The poem begins with the narrator who, alone and unable to sleep, begins to read Boethius' Consolation of Philosophy. At first, he reads in the hope that it will help him get back to sleep, but he quickly becomes interested in the text and its treatment of Boethius' own experience of misfortune. At last, he begins to think about his own youthful experience, and how he came to a life of misery. On hearing the Matins bell, he rises and begins to write a poem describing his fate. He begins with a sea voyage taken when he was twelve years of age, when he was captured and imprisoned for eighteen years. Whilst in prison, he feels isolated, believing himself to be the most miserable man living. The sight of birds singing outside his prison window draws him back into the outside world. Looking out, he sees a beautiful woman, and falls in love. This woman is ultimately to be the means of his liberation, and this sequence of events closely parallels the biography of James I of Scotland. James's imprisonment came to an end with his marriage to Joan Beaufort whose name may be punningly referenced in the 'flour jonettis' which the beloved lady wears in her hair (stanza 47).

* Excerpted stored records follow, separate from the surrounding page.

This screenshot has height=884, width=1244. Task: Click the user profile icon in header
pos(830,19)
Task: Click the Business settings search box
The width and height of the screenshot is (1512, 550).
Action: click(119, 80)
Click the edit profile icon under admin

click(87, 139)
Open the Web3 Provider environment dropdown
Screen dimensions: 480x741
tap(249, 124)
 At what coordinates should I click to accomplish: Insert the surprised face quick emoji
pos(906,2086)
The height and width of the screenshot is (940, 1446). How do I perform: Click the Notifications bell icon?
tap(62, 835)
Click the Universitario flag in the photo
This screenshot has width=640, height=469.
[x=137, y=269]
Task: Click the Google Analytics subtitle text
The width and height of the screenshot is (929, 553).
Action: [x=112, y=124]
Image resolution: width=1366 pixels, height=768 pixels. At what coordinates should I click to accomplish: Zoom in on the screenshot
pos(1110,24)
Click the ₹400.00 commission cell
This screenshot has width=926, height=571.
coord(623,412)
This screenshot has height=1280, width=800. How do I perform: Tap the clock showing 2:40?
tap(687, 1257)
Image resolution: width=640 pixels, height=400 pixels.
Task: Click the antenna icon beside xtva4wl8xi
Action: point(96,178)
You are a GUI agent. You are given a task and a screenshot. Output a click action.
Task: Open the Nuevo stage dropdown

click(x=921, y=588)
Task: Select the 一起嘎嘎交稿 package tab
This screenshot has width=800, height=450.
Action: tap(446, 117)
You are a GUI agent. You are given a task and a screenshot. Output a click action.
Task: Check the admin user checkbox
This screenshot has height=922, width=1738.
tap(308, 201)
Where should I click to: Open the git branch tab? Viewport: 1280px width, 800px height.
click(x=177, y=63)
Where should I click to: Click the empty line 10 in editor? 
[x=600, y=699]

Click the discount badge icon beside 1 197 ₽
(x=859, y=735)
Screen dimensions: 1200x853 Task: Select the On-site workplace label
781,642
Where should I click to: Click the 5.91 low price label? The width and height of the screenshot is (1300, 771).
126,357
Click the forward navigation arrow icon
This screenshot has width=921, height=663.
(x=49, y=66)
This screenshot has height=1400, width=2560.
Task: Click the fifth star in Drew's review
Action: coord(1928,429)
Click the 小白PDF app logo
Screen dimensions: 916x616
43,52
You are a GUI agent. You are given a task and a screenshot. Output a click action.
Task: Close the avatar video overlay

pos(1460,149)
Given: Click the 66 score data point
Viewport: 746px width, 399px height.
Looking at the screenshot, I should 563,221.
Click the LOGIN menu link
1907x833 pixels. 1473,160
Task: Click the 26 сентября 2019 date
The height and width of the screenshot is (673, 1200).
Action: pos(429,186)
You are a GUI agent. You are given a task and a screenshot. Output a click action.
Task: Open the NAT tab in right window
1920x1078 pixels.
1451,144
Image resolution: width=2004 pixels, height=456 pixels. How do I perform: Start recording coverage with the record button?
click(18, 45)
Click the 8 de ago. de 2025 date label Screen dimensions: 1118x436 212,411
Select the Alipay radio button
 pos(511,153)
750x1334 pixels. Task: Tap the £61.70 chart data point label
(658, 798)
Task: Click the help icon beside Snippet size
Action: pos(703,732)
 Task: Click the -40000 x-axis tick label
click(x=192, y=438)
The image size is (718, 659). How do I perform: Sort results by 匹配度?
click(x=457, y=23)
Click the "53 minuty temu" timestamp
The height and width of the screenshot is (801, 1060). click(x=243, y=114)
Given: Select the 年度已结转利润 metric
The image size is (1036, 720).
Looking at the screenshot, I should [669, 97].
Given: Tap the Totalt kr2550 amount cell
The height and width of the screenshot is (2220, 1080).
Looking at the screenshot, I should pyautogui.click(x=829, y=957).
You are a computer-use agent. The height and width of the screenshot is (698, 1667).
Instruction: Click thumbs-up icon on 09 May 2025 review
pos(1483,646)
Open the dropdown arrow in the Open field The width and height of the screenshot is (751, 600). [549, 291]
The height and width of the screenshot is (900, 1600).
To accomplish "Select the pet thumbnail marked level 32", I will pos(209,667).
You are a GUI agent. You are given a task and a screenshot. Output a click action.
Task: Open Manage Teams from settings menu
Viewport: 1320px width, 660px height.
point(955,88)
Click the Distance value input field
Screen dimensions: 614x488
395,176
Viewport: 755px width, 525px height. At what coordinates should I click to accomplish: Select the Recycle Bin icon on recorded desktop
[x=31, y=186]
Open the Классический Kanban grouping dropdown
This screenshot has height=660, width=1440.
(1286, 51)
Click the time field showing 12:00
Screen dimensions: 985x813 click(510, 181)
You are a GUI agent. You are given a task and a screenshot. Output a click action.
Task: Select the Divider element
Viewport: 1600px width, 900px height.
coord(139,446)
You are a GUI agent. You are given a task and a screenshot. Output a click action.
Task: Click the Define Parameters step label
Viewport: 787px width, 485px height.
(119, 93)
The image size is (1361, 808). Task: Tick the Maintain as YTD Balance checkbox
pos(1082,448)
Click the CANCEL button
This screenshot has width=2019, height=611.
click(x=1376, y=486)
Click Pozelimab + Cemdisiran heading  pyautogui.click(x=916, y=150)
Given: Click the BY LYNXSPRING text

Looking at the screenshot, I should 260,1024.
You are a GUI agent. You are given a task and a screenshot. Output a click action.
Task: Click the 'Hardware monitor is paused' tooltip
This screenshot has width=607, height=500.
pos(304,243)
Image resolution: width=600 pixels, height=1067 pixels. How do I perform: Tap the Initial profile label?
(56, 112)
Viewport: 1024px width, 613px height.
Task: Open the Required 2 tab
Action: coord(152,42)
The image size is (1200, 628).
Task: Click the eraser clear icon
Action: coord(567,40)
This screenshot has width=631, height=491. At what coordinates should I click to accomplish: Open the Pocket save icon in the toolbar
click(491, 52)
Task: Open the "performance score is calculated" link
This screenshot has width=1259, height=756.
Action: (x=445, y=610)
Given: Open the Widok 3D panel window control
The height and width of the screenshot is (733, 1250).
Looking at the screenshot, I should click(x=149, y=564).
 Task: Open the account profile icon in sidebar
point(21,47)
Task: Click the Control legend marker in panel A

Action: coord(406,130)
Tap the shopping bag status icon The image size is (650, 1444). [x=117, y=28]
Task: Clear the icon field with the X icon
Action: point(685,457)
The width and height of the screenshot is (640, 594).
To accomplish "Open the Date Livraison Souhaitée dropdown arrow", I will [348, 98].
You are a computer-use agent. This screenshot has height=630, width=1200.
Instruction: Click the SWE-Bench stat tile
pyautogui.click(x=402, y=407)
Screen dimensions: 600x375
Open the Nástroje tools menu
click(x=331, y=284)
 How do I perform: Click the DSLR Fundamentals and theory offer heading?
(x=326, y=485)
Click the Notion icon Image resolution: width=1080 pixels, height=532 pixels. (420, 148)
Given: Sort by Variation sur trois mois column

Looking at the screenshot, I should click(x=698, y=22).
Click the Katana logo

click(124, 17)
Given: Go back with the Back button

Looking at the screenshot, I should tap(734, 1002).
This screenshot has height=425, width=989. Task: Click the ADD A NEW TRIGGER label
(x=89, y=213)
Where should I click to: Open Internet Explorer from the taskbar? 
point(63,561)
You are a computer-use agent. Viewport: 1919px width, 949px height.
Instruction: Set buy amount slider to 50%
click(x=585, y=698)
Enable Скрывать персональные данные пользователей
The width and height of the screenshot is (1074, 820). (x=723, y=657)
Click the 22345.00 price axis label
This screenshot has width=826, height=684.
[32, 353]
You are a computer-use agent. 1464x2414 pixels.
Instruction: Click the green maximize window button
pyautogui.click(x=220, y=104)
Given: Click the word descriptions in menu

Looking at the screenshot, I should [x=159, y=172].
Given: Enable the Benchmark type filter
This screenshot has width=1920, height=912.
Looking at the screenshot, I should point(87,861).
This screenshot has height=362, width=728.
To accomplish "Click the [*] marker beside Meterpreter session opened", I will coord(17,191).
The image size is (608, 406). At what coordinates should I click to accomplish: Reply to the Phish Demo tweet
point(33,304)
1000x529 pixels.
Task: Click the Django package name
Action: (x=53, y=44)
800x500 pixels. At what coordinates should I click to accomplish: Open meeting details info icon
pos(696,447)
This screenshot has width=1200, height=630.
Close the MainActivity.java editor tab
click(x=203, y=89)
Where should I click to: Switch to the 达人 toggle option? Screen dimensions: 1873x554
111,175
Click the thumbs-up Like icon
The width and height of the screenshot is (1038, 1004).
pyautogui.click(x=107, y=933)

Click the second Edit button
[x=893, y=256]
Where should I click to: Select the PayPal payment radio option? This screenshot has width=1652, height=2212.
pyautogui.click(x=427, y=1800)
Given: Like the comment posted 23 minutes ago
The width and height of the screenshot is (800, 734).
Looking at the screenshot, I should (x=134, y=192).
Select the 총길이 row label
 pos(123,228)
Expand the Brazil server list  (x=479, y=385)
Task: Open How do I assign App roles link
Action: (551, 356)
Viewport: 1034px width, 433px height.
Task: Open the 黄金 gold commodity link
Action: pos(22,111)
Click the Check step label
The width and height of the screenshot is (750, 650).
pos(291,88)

When the lady departs, the narrator becomes desperately sad, and eventually falls into a trance. In a dream, he visits three goddesses, who address his love-problem. The first, Venus, admits that she has no authority in this case, and directs him to Minerva, who probes the nature of his love. Once satisfied that his desires are pure, rather than being simple lust, she advises him on the nature of free will, telling him that he must cultivate wisdom if he is to avoid being prey to changing fortunes. Finally, he descends to the earthly paradise, where he sees Fortune and her wheel, which fill him with fear. Fortune sets him to climb on her wheel, and, as she pinches his ear, he awakes.

Consumed by doubt, the narrator is reassured by the appearance of a turtle dove carrying a message, signalling the beneficent quality of his vision. The narrator claims that Fortune kept her promise to him by increasing his wisdom, so that he is now in a state of happiness with his beloved. The poem closes with the narrator offering thanks to all who, at the end of the poem, brought about his good fortune, and a dedication to the 'poetis laureate' Geoffrey Chaucer and John Gower. The poem's penultimate verse repeats its first line, 'heigh in the hevynnis figure circulere', so that its structure echoes that of the celestial spheres that it evokes.

=== Rhyming Scheme ===

The Kingis Quair uses the Chaucerian rhyme scheme rhyme royal: ABABBCC. The form was once thought to have been named for James I's usage, but scholars have since argued that it was named for its reference to the French chant royal.

==Bibliography==
- James I of Scotland, The Kingis Quair, ed. Linne R. Mooney and Mary-Jo Arn, The Kingis Quair and Other Prison Poems. Kalamazoo, Michigan: Medieval Institute Publications, 2005.
- Ebin, Lois A. "Boethius, Chaucer, and the Kingis Quair." Philological Quarterly 53 (1974), 321-41.
- Greene, Darragh. "Sum newe thing: Autobiography, Allegory and Authority in the Kingis Quair." In On Allegory: Some Medieval Aspects and Approaches. Ed. Mary Carr et al. Newcastle: Cambridge Scholars, 2008. pp. 70–86.
- Mapstone, Sally. "Kingship and the Kingis Quair." In The Long Fifteenth Century: Essays for Douglas Gray. Ed. Helen Cooper and Sally Mapstone. Oxford: Clarendon Press, 1997. 52-69.
- Petrina, Alessandra. The Kingis Quair of James I of Scotland. Padua: Unipress, 1997

The poem is the subject of "A Royal Poet," in The Sketchbook by Washington Irving (1820).